▶ **HOW TO COMPLETE THIS TASK**: Return each line of the data below exactly, omitting any pictures.

[Records from a data source]
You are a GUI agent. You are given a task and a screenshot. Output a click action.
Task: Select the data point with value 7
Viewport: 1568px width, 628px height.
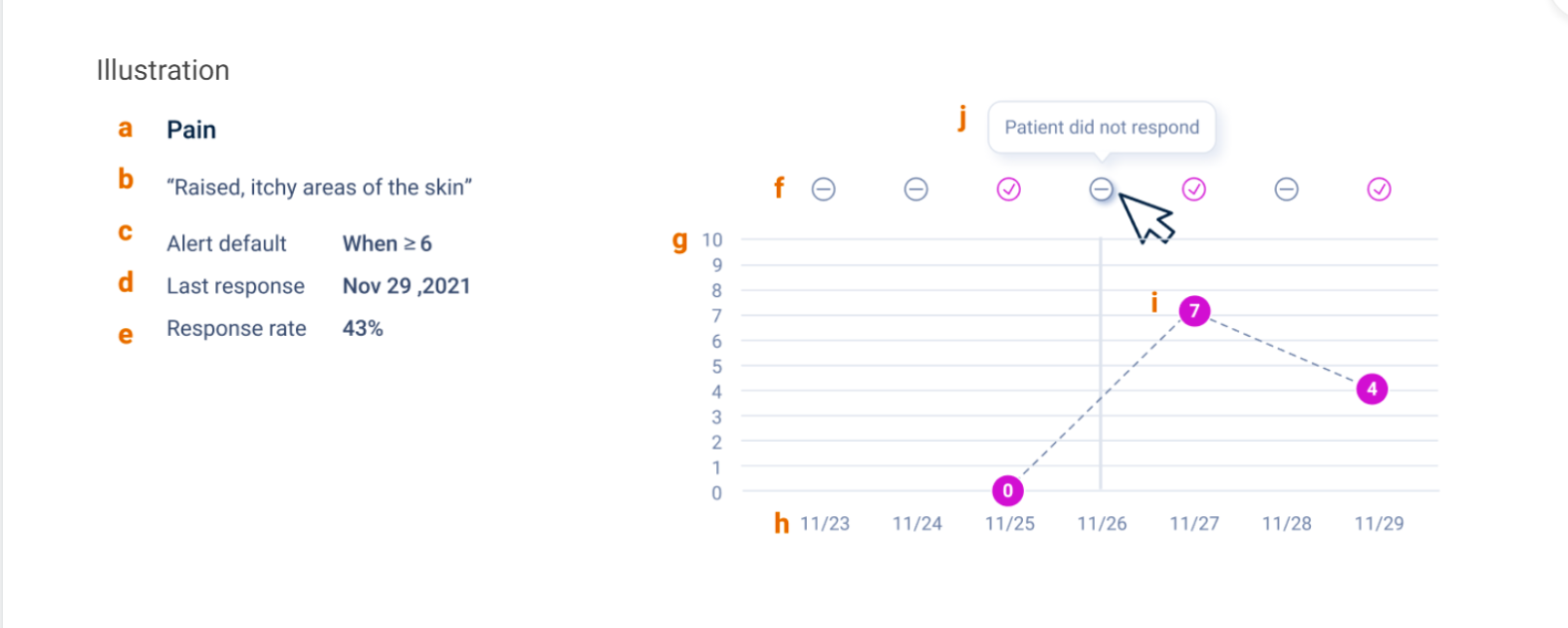[x=1194, y=311]
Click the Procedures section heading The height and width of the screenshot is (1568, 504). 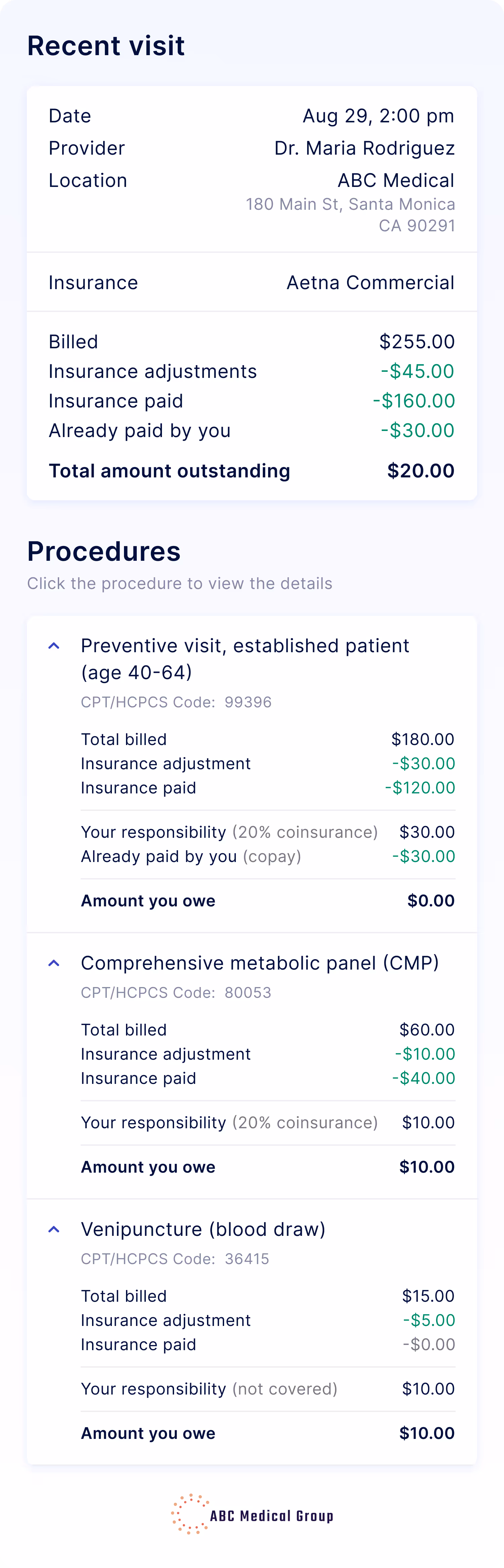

▶ **EXERCISE ANSWER**:
You are a GUI agent. You are given a task and a screenshot. Output a click action.
Task: Select the data point with value 7
Viewport: 1568px width, 628px height.
[x=1194, y=311]
Click the Procedures section heading The height and width of the screenshot is (1568, 504). 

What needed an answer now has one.